Spores were prepared from B. anthracis CDC 684 as previously described 16 and female Hartley guinea pigs (660 g) were challenged intramuscularly (i.m.) with various spore concentrations (see 'Results') at USAMRIID as previously described 16 46 . Research was conducted in compliance with the Animal Welfare Act and other federal statutes and regulations relating to experiments involving animals and adheres to principles stated in the Guide for the Care and Use of Laboratory Animals (National Research Council. 1996. Guide for the care and use of laboratory animals National Academy Press, Washington, DC.).

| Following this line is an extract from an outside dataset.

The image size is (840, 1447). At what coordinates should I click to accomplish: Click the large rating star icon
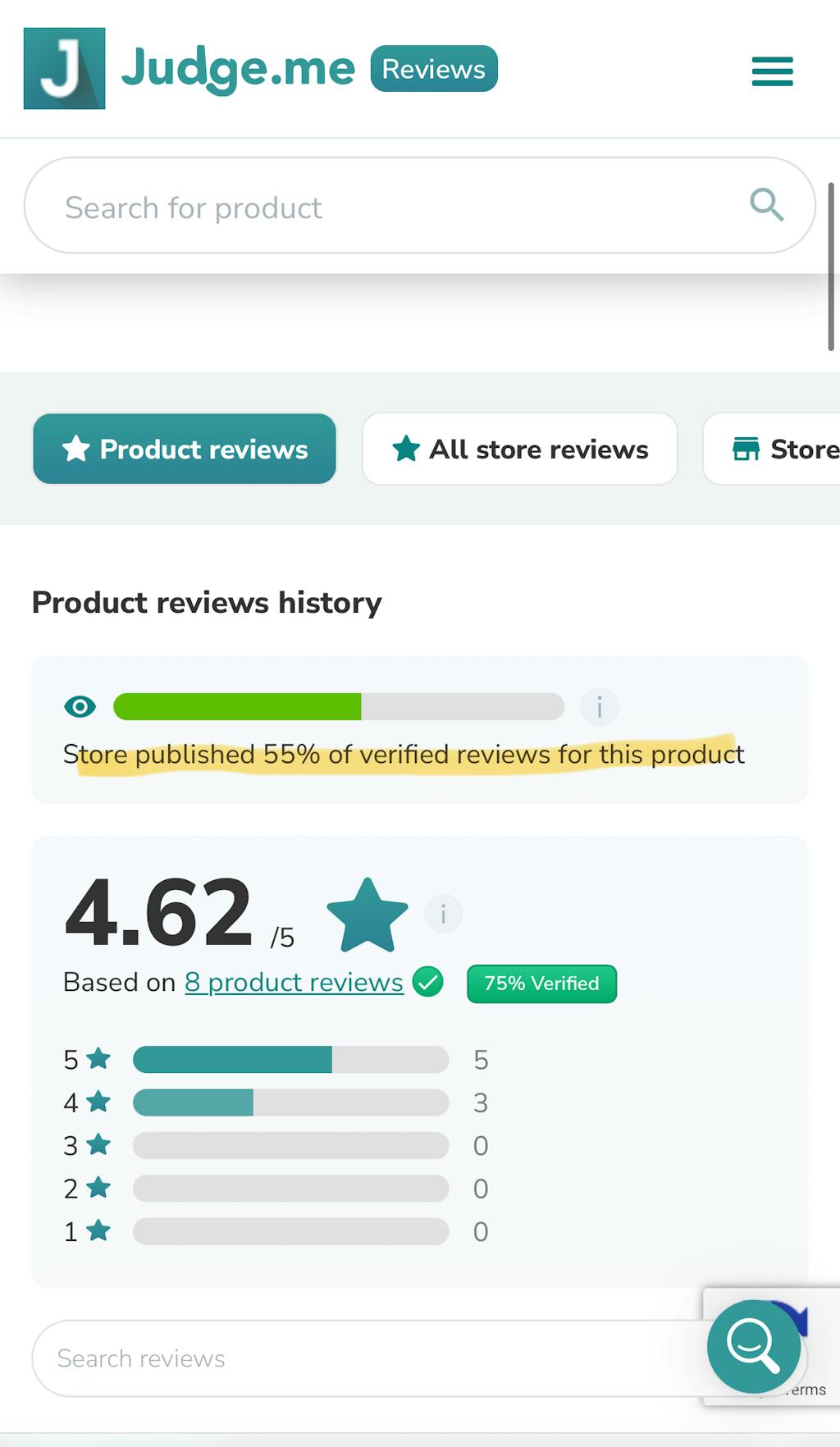pos(367,915)
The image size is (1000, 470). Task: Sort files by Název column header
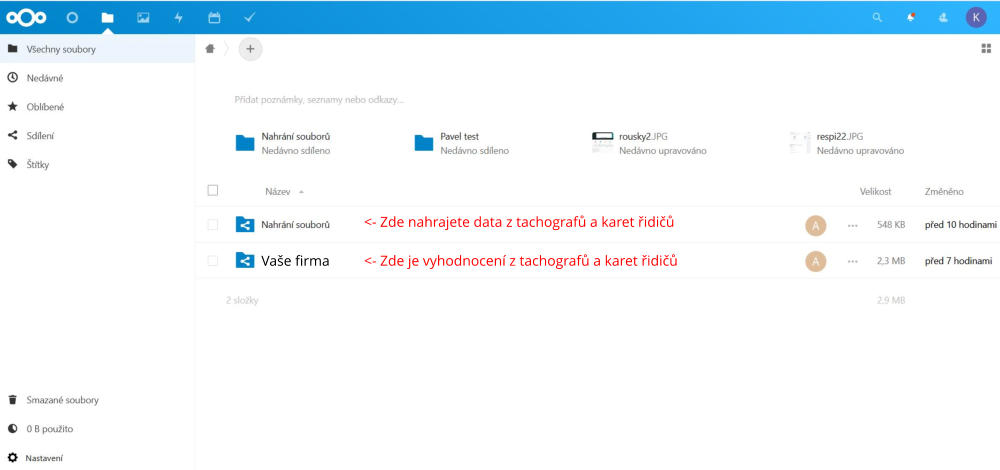tap(277, 190)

The facility where this research was conducted is fully accredited by the Association for Assessment and Accreditation of Laboratory Animal Care International.

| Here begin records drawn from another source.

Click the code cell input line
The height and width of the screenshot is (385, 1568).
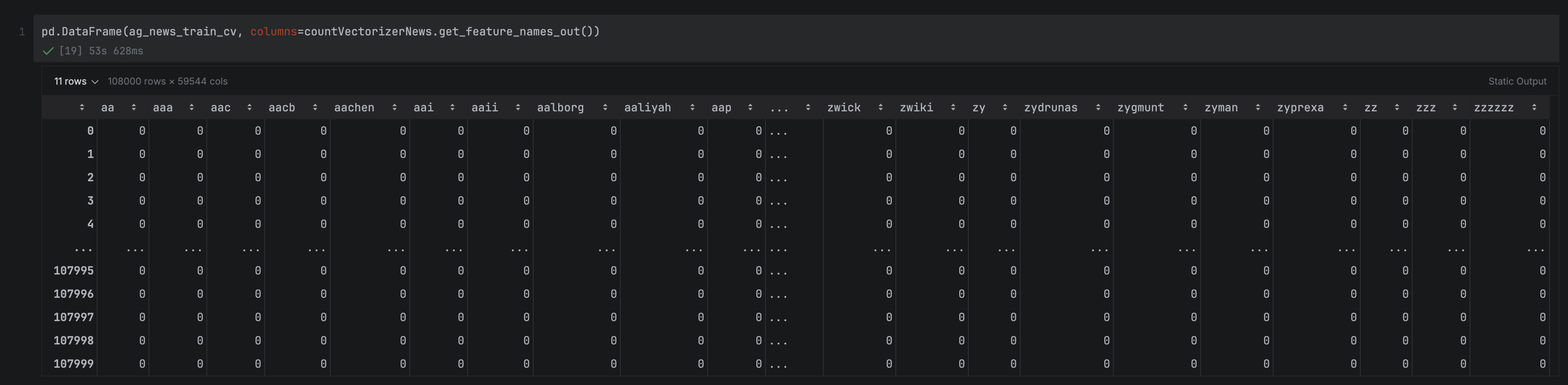click(x=321, y=32)
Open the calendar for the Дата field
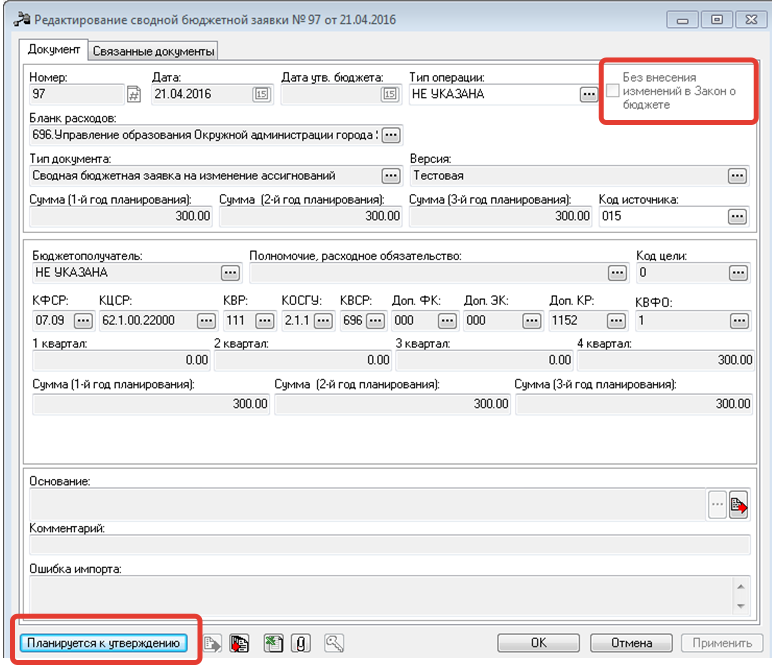Image resolution: width=772 pixels, height=665 pixels. 261,95
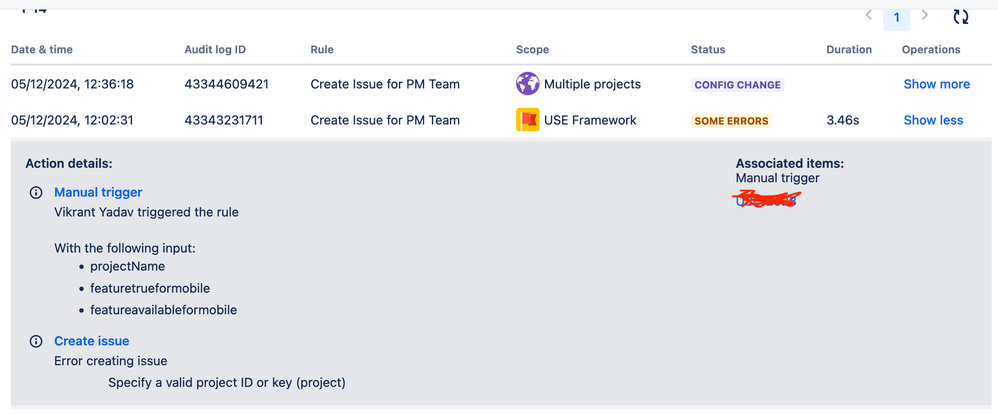Open the Manual trigger link
Image resolution: width=998 pixels, height=414 pixels.
[98, 192]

The thirteen canSNP alleles and the specific assays for each have been described previously 19 . TaqMan™ Minor Groove Binding (MGB) allelic discrimination assays were used to determine the precise canSNP grouping for every isolate used in this study 19 47 .

Additional SNP genotyping was conducted using the Mismatch Amplification Mutation Assay [MAMA] 29 , which is based on allele-specific PCR kinetics 48 , enhanced by penultimate mismatch primer design 29 49 . The MAMA approach was also used to distinguish the inverted 3.3 Mbp segment of CDC 684 from all other B. anthracis strains. MAMA assays were designed for both the 5' (left) and 3' (right) ends of the inversion; i.e., two sets of primer products separated by 3.3 Mbp. The sequences flanking the 3.3 Mbp inverted region were unique and common to both CDC 684 and the Ames genomes and were defined as Common Primers (CP). But the internal primers targeted nearly identical sequences and therefore used primers designed around mismatches that could distinguish and generate 400 and 500 bp PCR products. The primers were as follows (5' to 3'): Left-inv-R (TAAAGCATCCACATCTTTTAATGg

C

T

The MAMA assay system was also used to type 10 new canSNP sites that further define the Vollum lineage of B. anthracis. The primers for these sites are shown in Additional File 2 as a Table.

Each inversion SYBR MAMA reaction comprised 1X SYBR Green Master Mix (Applied Biosystems, Foster City, CA), 0.1 uM MAMA primer, 0.2 uM consensus primer, 0.08 U Platinum Taq polymerase (Invitrogen, Carlsbad, CA) and molecular grade H₂O to 9 uL. One uL of genomic DNA was added to each well to a final volume of 10 uL. Reactions were carried out in 384-well optical plates (Applied Biosystems) on an ABI Prism 7900 HT real-time instrument (Applied Biosystems) using the following thermocycling parameters: 2 min at 50°C, 10 min at 95°C, followed by 50 cycles of 15 s at 95°C and 1 min at 60°C. PCR products were subject to post-amplification dissociation (15 sec at 95°C, 15 sec at 60°C, 15 sec at 95°C) to confirm product specificity.

Additional File 1 provides an example of real time PCR profiles for the left inversion region using a fixed Common Primer (CP) that is located outside of the left boundary of the 3.3 Mbp inversion site in both CDC 684 and the Ames genomes. This figure demonstrates real time PCR kinetics for the detection of amplicons for the left boundary of the inversion site in both CDC 684 and the Ames Ancestor Genome using primer combinations described in Table 2.

A free software program, GenSkew http://genskew.csb.univie.ac.at/, was used to compute the cumulative skew for 15 complete WGS of B. anthracis, B. cereus and B. thuringiensis. These WGS data were downloaded from GenBank: http://www.ncbi.nlm.nih.gov/genbank/.

Stocks of B. anthracis Ames, B. anthracis Vollum (A0488), B anthracis A0361 (a B branch isolate), and B. anthracis CDC 684 were subcultured and grown for ~19 hours on LB agar. These cells were harvested and normalized to OD₆₀₀ densities that correspond to 10⁵ cfu/mL based on viable count estimates from previous experiments for each isolate. These measurements were used to precisely add 10⁵ cfu inoculums to create 3 ml culture tubes for each isolate. These cultures were grown at 37° C and OD₆₀₀ measurements were determined on a CO800 Spectrophotometer.